Consciousness is a term related to awareness. Awareness of what? Awareness of ourselves and others. Those things we can observe and those that we cannot. Those we can measure and those we intuit.
Individually, our consciousness is a product of our capacities and capabilities in relation to our life conditions, those elements that impact how we comprehend ourselves, others, and the contexts that shape our understanding. Collectively, we help to shape each individual consciousness and bring that consciousness into a set of understandings, values, aspirations, and intentions that we call culture.
As with many words in English, the term culture means different things to different people. For example, it is often used to refer to a set of shared worldviews and values held by a group of people in a family, a village, an organization, or a nation.
Alternatively, I like to think of culture as the constellation of values, beliefs, worldviews, aspirations, and intentions in a human system, whether that system is tribal, regional or national. If we take this approach, we can be aware of not only what is shared, but also what is not. This, in turn, provides us with a richer fabric to understand what we observe in human systems.
An approach such as this—whether we are trying to manage or lead a change in agricultural practices, the degradation of water systems by the poisons used in mining, shift to the use of renewable resources for energy production, political and business processes and institutions, or any of a myriad of other changes that potentiate generativity in our world—supports our comprehending the complexity of what we are working with, individually and collectively. And keep in mind that generativity is essential for the evolution and sustenance of the human race, as well as all of the other non-human phenomena in the universe. It resembles the Shiva process of destruction and creation.
The path to building our individual capabilities lies through life-long learning. It is commonplace today to see this notion urged upon us. It is a pathway of letting go of what no longer supports generativity. We experience along this pathway little deaths (à la Stanley Kellerman), as old mental models and beliefs are replaced by new. We experience stagnation, not only as we age, but as we make choices that reduce our use of aspects of our being. In the face of stagnation, we learn new skills and competencies to meet the changing requirements of the contexts in which we live and work, as well as developing and using practices that support such learning. It also involves learning about ourselves as sense- and meaning-making beings.

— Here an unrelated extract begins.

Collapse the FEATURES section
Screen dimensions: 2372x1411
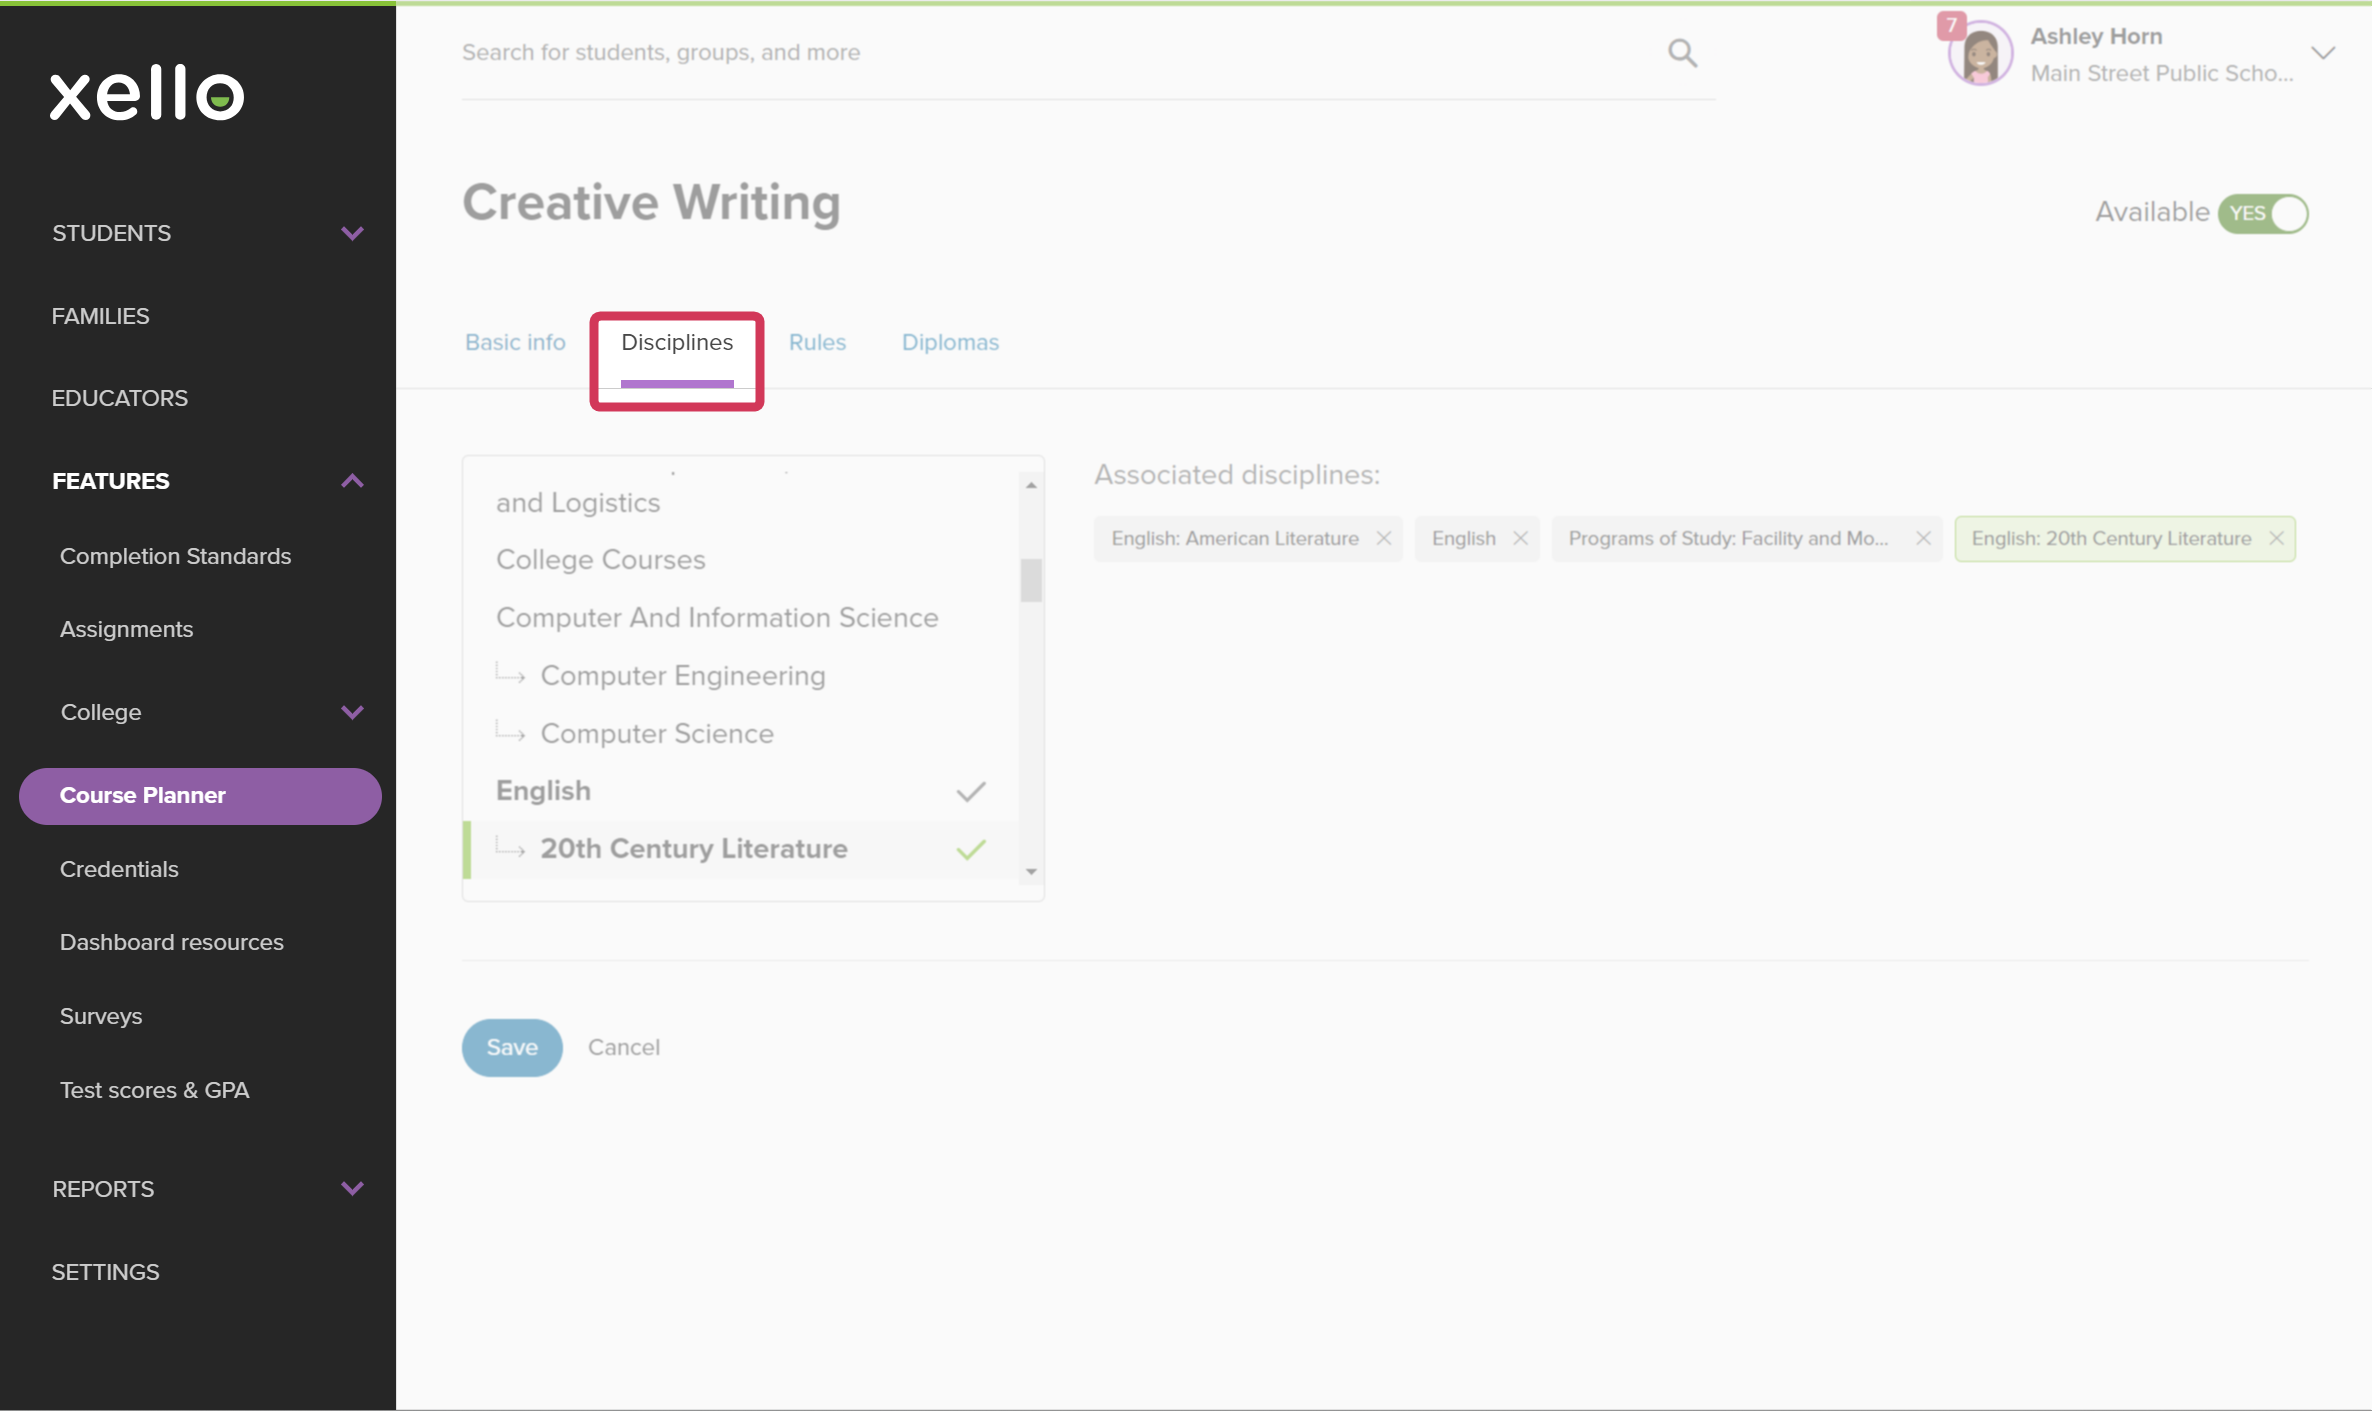tap(352, 481)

Psychologist Erik H. Erikson once said that “reconciling lifelong generativity and stagnation involves the elder in a review of his or her own years of active responsibility for nurturing the next generations, and also in an integration of earlier-life experiences of caring and of self-concern in relation to previous generations.”
With the pace of change and challenges to our very existence, it is no longer just the elders who need to review, but each of us frequently, for this supports our learning. Used wisely, this is essential to generativity.
One caution: This post does not constitute actionable advice. Each of us must find the practices that support our learning and development. Because their effectiveness also depends on variable life conditions, there is not likely to be a best practice for all at all times.